Love is based upon the ability to connect. If there is only a remainder of love than connection will be difficult. One firm symptom of a fading relationship is the inability to connect- which means dissolving love. The moment my wife started to fire back at me I felt my blood pressure raise. My heart skipped beats and I drank more wine. I became angrier by the minute. “We all have to do things that we do not agree with in our work…this is a realistic part of the society which we live in,” she began. “You just need to commit to something and stick with it. I believe in you and I think you have great potential as a Teacher, but your excuses and apprehension piss me off.” Her voice went up, “I know that you want to be a Writer and make a living that way but you have not done it and frankly that is not the way the world works. You are a great great Writer Randall, but you need to really start thinking about how you are going to make a living. If you are going to write novels, great- but you have not yet, and you are almost 37 years old. You need to get it together and figure out what you are going to do. If you do not want to teach than you need to come up with a game plan really quickly!” “But Kurt Vonnegut worked as a car salesman all through his forties,” I replied. “You are not Kurt Vonnegut.”
My blood began to boil.

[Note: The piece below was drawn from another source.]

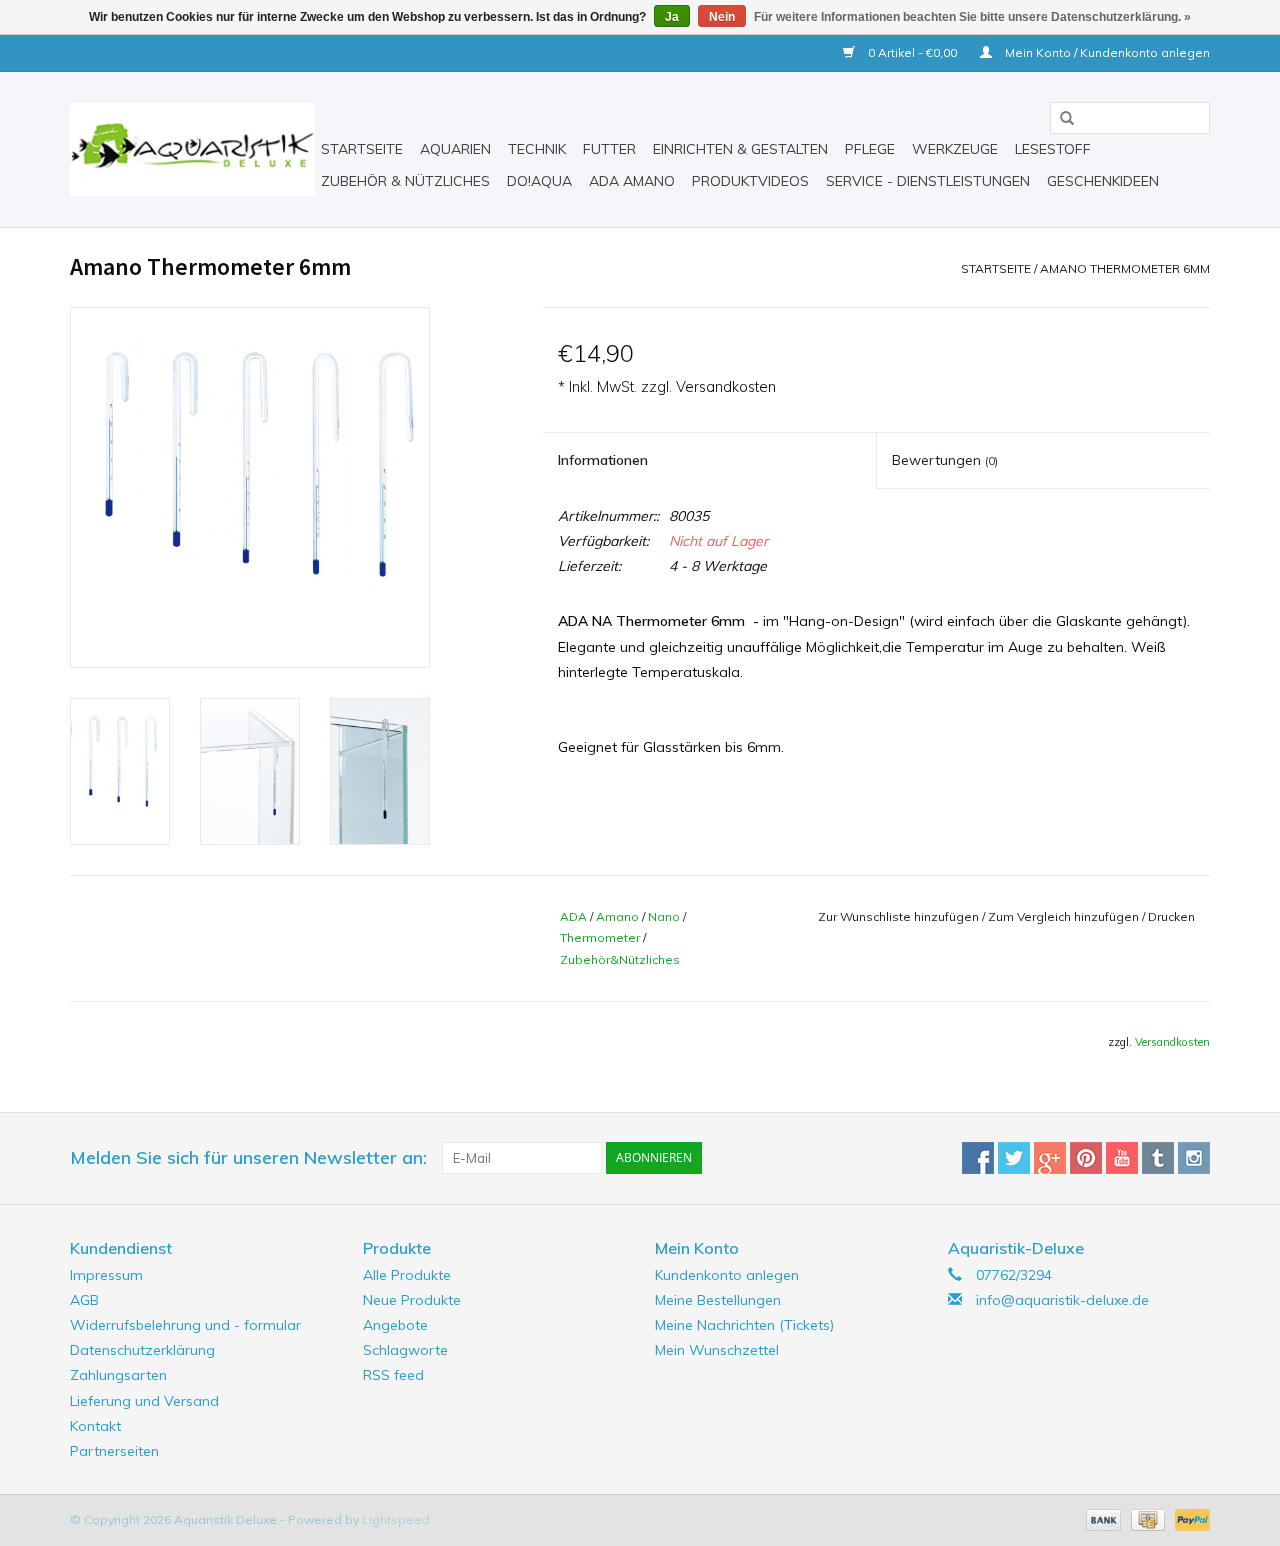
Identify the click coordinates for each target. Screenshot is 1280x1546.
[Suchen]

I began mumbling “bitch” under my breath. I could feel my heart rapidly beating and then the words came rushing out of my lungs. “Your attitude is not helping my confusion,” I began- “I am just trying to talk to you about how I feel. This is not about you and how you feel. I feel like I always need to keep the truth of my feelings repressed because if I open up to you and talk to you about what I am really feeling you get angry or mean. You can not handle the truth and it pisses me off!!” My wife began to roll a cigarette, “I am just so tired of your lack of clarity, your inability to stick with something and make something of your life!!” “Bitch,” snuck out of my mouth. I was feeling unheard and unappreciated (I wanted to mention the years and years that I have spent writing short stories and making paintings. I wanted to tell her that my stories and paintings will be appreciated by the masses long after I am dead. I wanted to remind her of the legend that she was sitting across from, but I slandered her instead). I do not often call people names but I could not help expressing the sentiment. “What did you call me, why don’t you call me that to my face,” she said as I excused myself from the dinner table. I came into my studio and tried to get control of my rage.

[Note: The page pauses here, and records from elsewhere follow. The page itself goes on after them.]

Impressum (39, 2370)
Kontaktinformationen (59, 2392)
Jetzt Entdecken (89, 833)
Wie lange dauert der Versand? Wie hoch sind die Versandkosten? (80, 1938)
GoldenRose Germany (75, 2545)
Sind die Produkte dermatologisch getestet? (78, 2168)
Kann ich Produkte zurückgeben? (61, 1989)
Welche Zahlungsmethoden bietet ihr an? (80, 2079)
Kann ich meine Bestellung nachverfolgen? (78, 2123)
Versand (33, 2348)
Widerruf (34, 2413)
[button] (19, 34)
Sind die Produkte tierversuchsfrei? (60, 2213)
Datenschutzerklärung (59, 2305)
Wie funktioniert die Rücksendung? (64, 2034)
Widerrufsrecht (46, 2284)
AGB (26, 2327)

For the past twenty years I have been trying to figure out what to do with my life. I have written many short stories, thought a lot about writing plays and novels and painted many paintings but every other pursuit in my life has failed to keep my interest. I have worked as a Waiter, Shoe Salesman, Mortician, Ticket Salesperson, Teacher, Tutor, Pizza Maker, Dog Walker and Administrative Assistant. I am as dis-interested in a career as my cat is in hanging out with dogs. I am a man alone on an island fighting his own cause, waiting for great things to happen while swimming through the sea of society with barley enough money to make it through the day. If only I could figure out what I wanted to be when I grew up, then maybe my wife and I would get along and my heart would stop hurting so much.